■ Goal of the exercise ■
Starting at the line containing "Given: Select the Reference Number tab" and ending at the line containing "Looking at the", turn those rows into a JSON list of strings, one string per line, with blank lines skipped. Leave the pictures out of the answer.

■ Stored rows ■

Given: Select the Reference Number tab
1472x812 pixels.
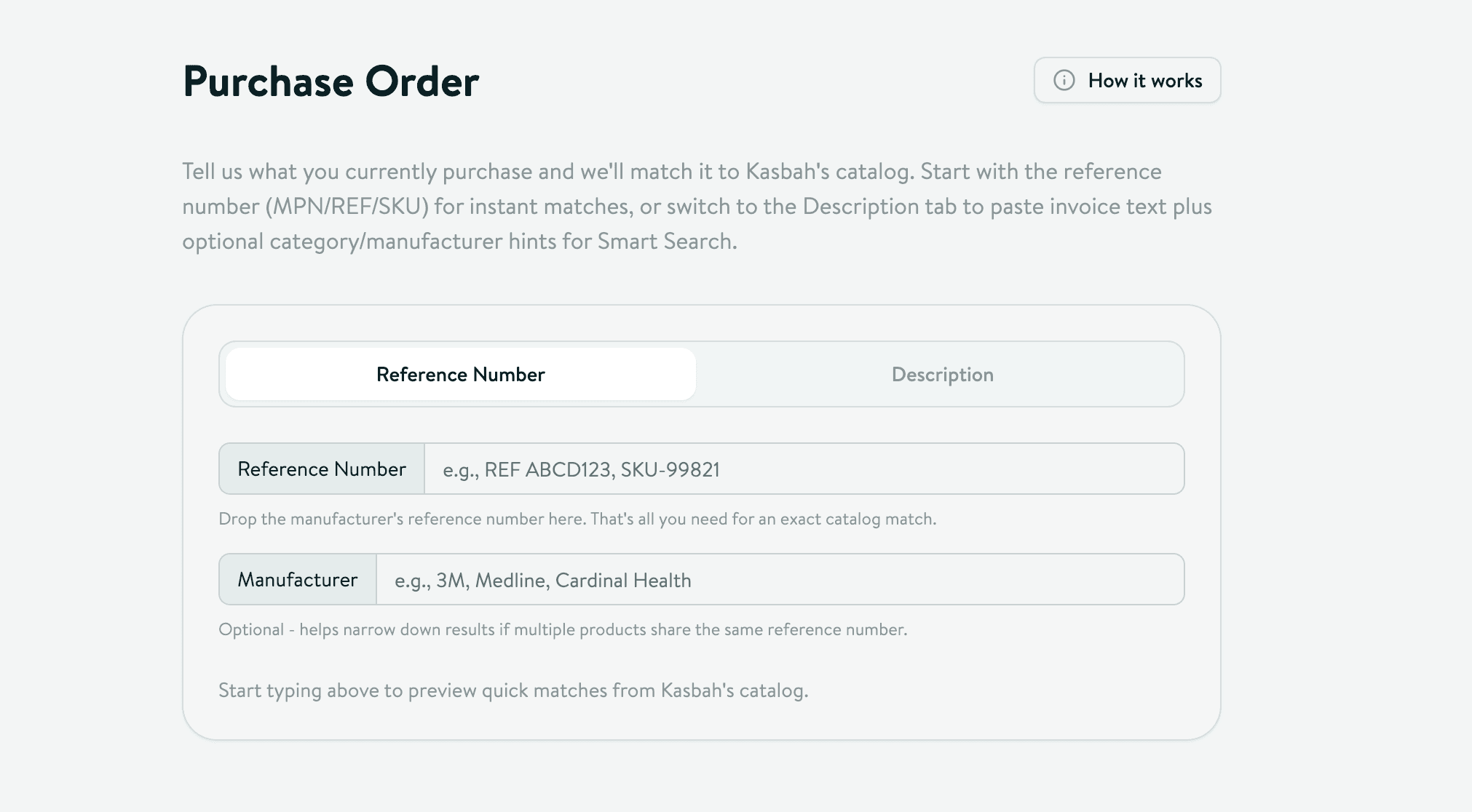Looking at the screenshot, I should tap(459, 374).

* * *

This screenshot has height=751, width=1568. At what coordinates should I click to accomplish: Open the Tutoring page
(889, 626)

■ Task result ■
[
  "Given: Select the Reference Number tab",
  "1472x812 pixels.",
  "Looking at the screenshot, I should tap(459, 374)."
]